So that I am not redundant in the questions that may have
already been asked, I am going to yield the balance of my time
to the gentleman from Ohio, Mr. Jordan.
Mr. Jordan. Thank you, and I appreciate the gentleman
yielding, and a great point. Was it dark money that funded the
Federalist papers? I mean, this is ridiculous. And what the
gentleman suggests is it is okay for some people not to
disclose, but other groups need to disclose, and we are going
to let the IRS decide which ones those are. That is the
gentleman's premise. That is the scariest thing in the world.
Mr. Cartwright. Would the gentleman yield for a question?
Mr. Jordan. Yes. You have had more time than any other
member on the committee, but yes, go ahead.
Mr. Cartwright. Well, we are not talking about letting the
IRS decide anything. In fact, it is very much the opposite.
Mr. Jordan. That is what this rule is about. Why do you
think we have six witnesses, including the Democrat-requested
witness, Ms. Aviv, who said this rule is wrong?
Mr. Cartwright. Just let me finish the sentence. What we
are talking about is crafting a rule that takes away unfettered
discretion from the IRS so that they have bright lines to
follow, and then we don't get into these fistfights. That is
all my point is.
Mr. Jordan. And I am sure we are all confident that will
actually take place if they move in that direction.
Mr. DeSantis. Would you yield just for one second?
Mr. Jordan. I would be happy to. It is amazing, I am
actually the chairman of this committee and I have to yield?
[Laughter.]
Mr. DeSantis. Well, bright-line rules are great, but I like
Amendment 1, U.S. Constitution bright-line, Congress shall make
no law----
Mr. Jordan. Well said. Thank you, Mr. Chairman.
I would ask to enter into the record a piece that Mr.
Dickerson probably think is well written as well. Bradley
Smith, a guy that Mr. Dickerson and I both know, has an
outstanding piece in today's Wall Street Journal, and I am
actually going to read from this, which I normally don't do
when it is my time to ask questions and during my five minutes.
But this is important because this gets at why it started now,
why it wasn't 1959, why it was now. And Mr. Smith's point is
the smoking gun in the targeting of conservative groups has
been hiding in plain sight, it has been members of Congress who
have asked the IRS, who have pushed the IRS to do exactly what
they did, harass people like Jenny Beth Martin and her
organization for three years.
And I am just going to read the bullet points that Mr.
Smith so nicely put in his piece.
January 27th, 2010, not 1959, January 27, 2010, President
Obama criticizes Citizen United in the State of the Union
address and asked Congress to correct the decision.
February 11th, 2010, Senator Chuck Schumer says he will
introduce legislation known as the Disclose Act to place new
restrictions on some political activity by corporations and
force more public disclosure of contributions to 501(c)(4)
organizations. Mr. Schumer says the bill is intended to
``embarrass companies.'' Not a Republican saying that, Senator
Chuck Schumer saying that, embarrass companies out of
exercising their rights in recognizing Citizens United.
Soon after, March 2010, Mr. Obama publicly criticizes
conservative 501(c)(4) organizations engaging in politics. In
his August 21 radio address, he warns Americans about shadowy
groups with harmless sounding names.

▸ **Given information**
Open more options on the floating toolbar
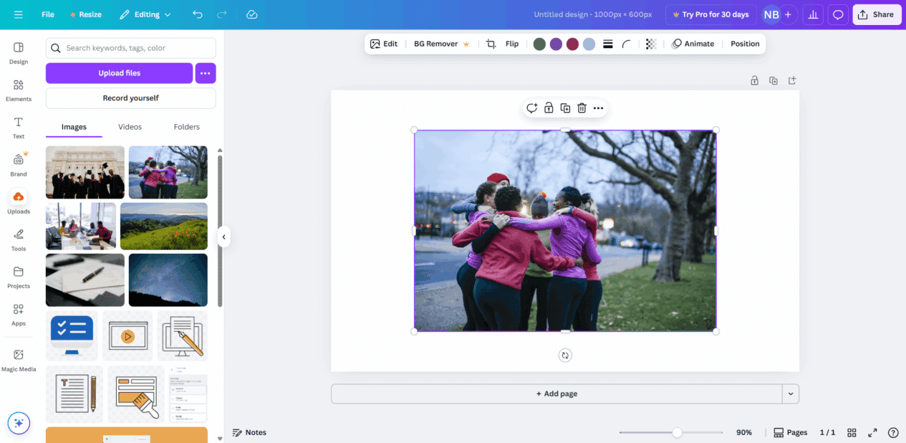The image size is (906, 443). pyautogui.click(x=598, y=108)
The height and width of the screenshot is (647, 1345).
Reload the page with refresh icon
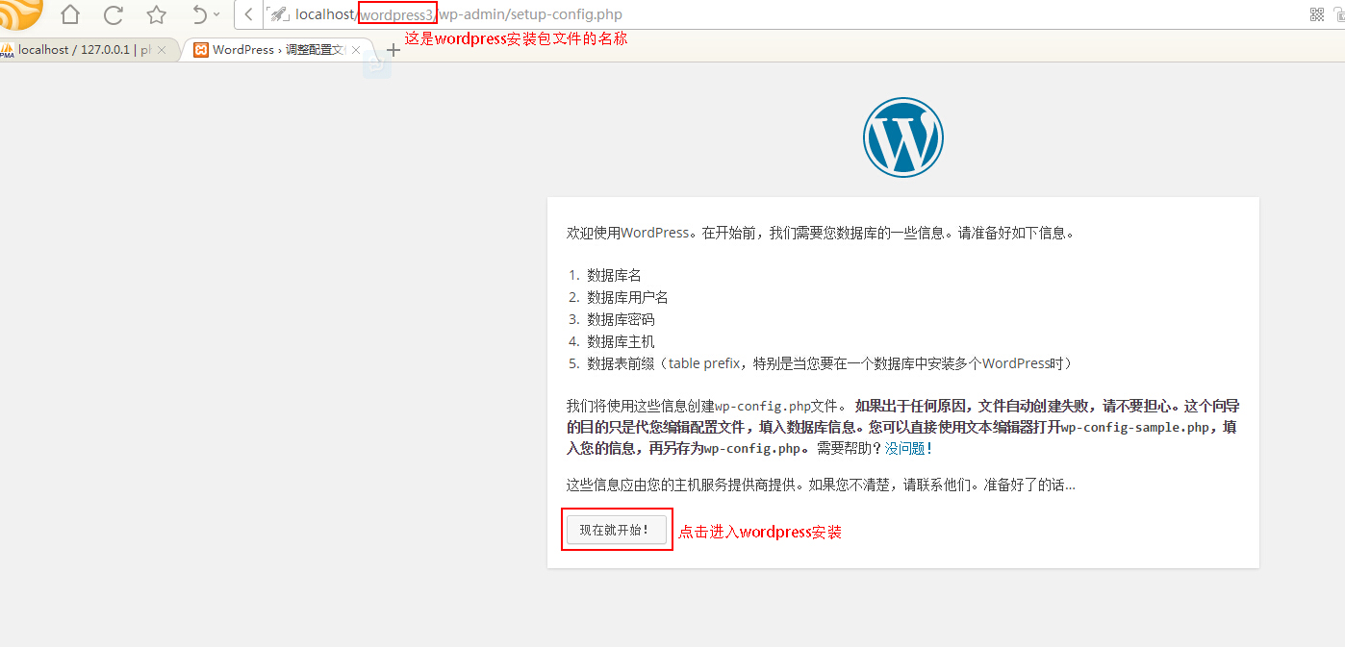[114, 14]
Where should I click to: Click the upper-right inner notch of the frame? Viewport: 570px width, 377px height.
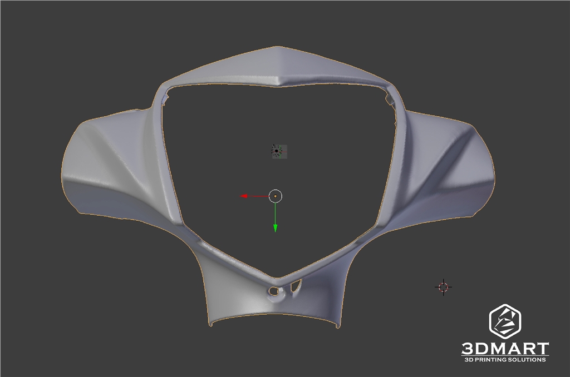pos(389,100)
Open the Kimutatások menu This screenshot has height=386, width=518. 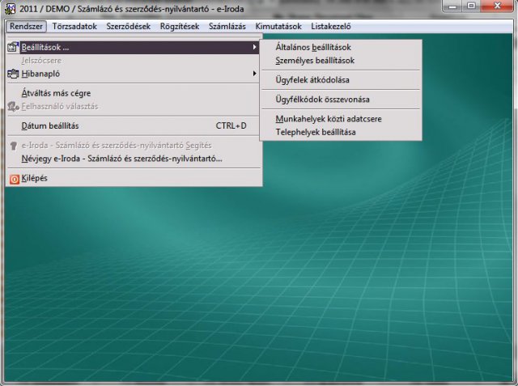coord(278,26)
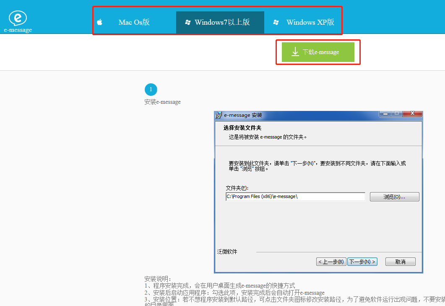Click the install folder path text field
445x306 pixels.
(295, 197)
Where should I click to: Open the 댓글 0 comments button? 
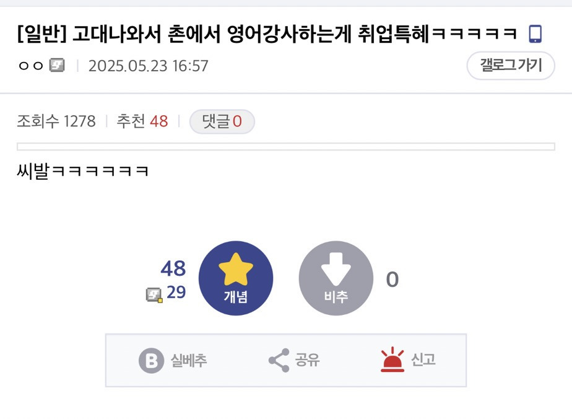tap(222, 121)
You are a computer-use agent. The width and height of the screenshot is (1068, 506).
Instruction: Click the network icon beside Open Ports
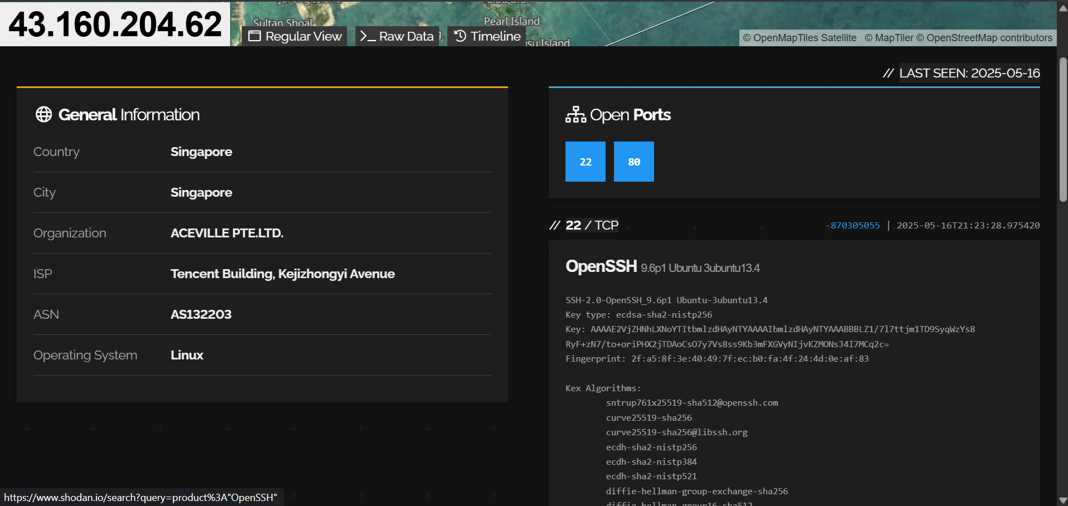coord(576,115)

▸ **Set problem 1**
In the hearing transcript, retype the passage that begins at the words "Dickerson probably think" and ends after the words "my five minutes.".
▸ **Set problem 2**
List each speaker name that opens a turn in the hearing transcript.
▸ **Set problem 3**
Write what comes next in the hearing transcript after its final sentence.

▸ **Exercise answer 1**
Dickerson probably think is well written as well. Bradley
Smith, a guy that Mr. Dickerson and I both know, has an
outstanding piece in today's Wall Street Journal, and I am
actually going to read from this, which I normally don't do
when it is my time to ask questions and during my five minutes.

▸ **Exercise answer 2**
Mr. Jordan, Mr. Cartwright, Mr. DeSantis

▸ **Exercise answer 3**
Mr. Mason, are you a shadowy group?
Mr. Mason. I don't believe so, but I might have to check
with my colleague.
Mr. Jordan. Senator Allard, is the Motorcyclists
Association a shadowy group?
Mr. Allard. Certainly not.
Mr. Jordan. I mean, this is amazing.
September 28, 2010, Mr. Obama publicly accuses conservative
organizations posing as not-for-profit social welfare and trade
groups.
Mr. Mason, are you just a poser? Are you just posing or are
you a real social welfare group?
Mr. Mason. We have been a real social welfare group for
decades, doing the same business for many, many years.
Mr. Jordan. Helping lots of families, thousands and
thousands of families across the Country.
October 11, 2010, Senator Dick Durbin asks the IRS to
investigate. Dick Durbin, Democrat from Illinois, I should have
added that, asks the IRS to investigate Crossroads GPS and
other organizations.
April 2011, White House officials confirm that Mr. Obama is
considering an executive order that would require all
Government contributors to disclose their donations to
politically active organizations.
February 16th, 2012, seven Democratic Senators, Michael
Bennett, Al Franken, Jeff Merkley, Mr. Schumer, Senator
Shaheen, Senator Udall, Senator Whitehouse, write to the IRS
asking for them to investigate conservative 501(c)(4)
organizations. That is why they couldn't approve you. Democrat
Senators said no, don't keep investigating. That is why you had
to wait three years. That is why you get approved the day
before the comment period is up.
March 12th, 2012, the same seven Democrats write another
letter asking for more investigation of other conservative
groups.
July 27th, 2012, Senator Carl Levin writes one of several
letters to then-IRS Commissioner Doug Schulman seeking a probe
of nine conservative groups.
August 31st, 2012, in another letter Senator Levin calls it
is fair to investigate and prosecute targeted organizations
unacceptable. What? Senator Levin says the IRS was failing to
target and investigate organizations. You waited three years.
What Senator Levin didn't know was the very thing he had been
asking for was going on.
December 14th, 2012, ProPublica receives Crossroads GPS's
2010 application for tax-exempt status.
April 9th, 2013, Senator Whitehouse convenes the Judiciary
Committee on crime and terror to examine nonprofits. He alleges
that nonprofits are violating Federal law by making false
statements about the activities of donors using shell companies
to PACs to hide donor identities.
May 10th, 2013, Senator Levin announces the permanent
Subcommittee on Investigation will hold hearings on ``the IRS's
failure to enforce the law.''
November 29th, February--I mean, it just continues. I will
stop because I had two more bullet points, which shows how
extensive this was. All, again, happening not in 1959, but
starting January 27th, 2010.
Mr. Chairman, again I ask for unanimous consent to enter
this fine piece by Mr. Smith into the record.
Mr. DeSantis. Without objection, it shall be entered into
the record.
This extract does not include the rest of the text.